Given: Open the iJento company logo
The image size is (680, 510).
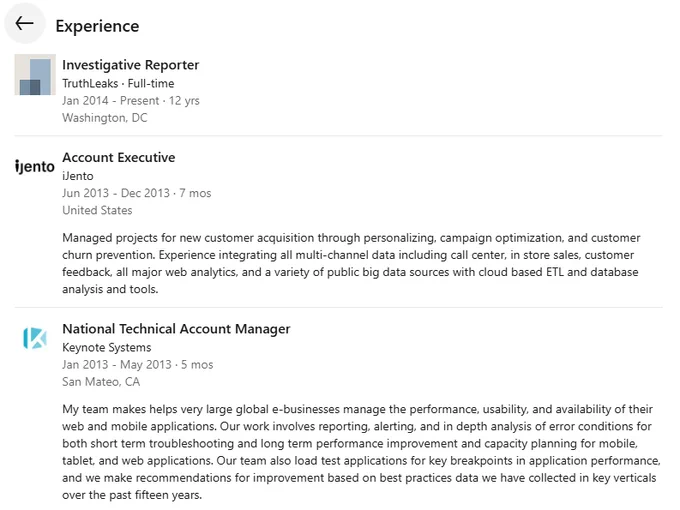Looking at the screenshot, I should [x=35, y=167].
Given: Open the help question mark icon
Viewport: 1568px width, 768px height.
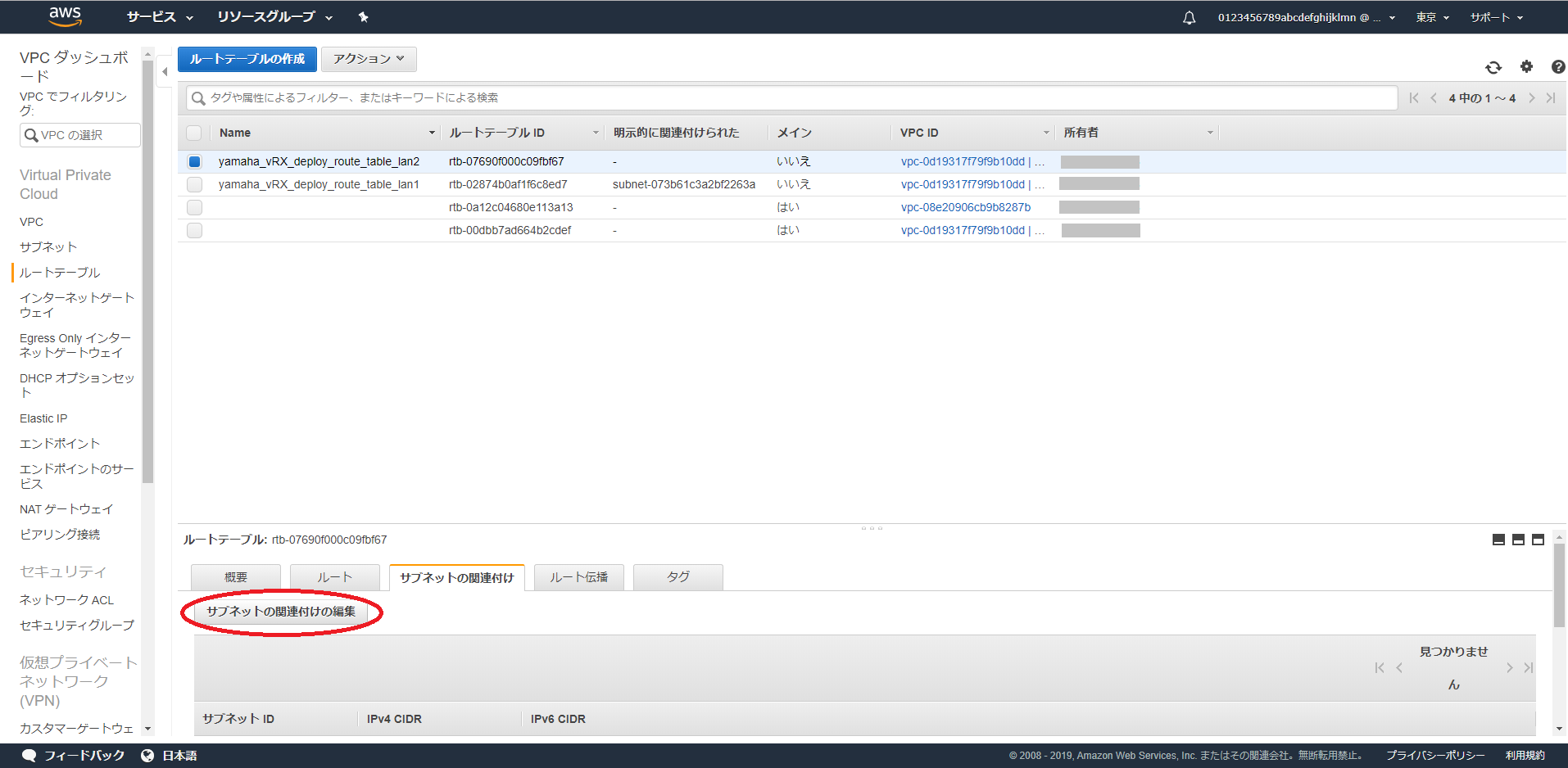Looking at the screenshot, I should point(1557,67).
-*-*-
How to complete this task:
Leaving each image aside, repeat the listing above exactly.

Exercise response:
Given: Open the iJento company logo
The image size is (680, 510).
Looking at the screenshot, I should [x=35, y=167].
Given: Open the help question mark icon
Viewport: 1568px width, 768px height.
Looking at the screenshot, I should point(1557,67).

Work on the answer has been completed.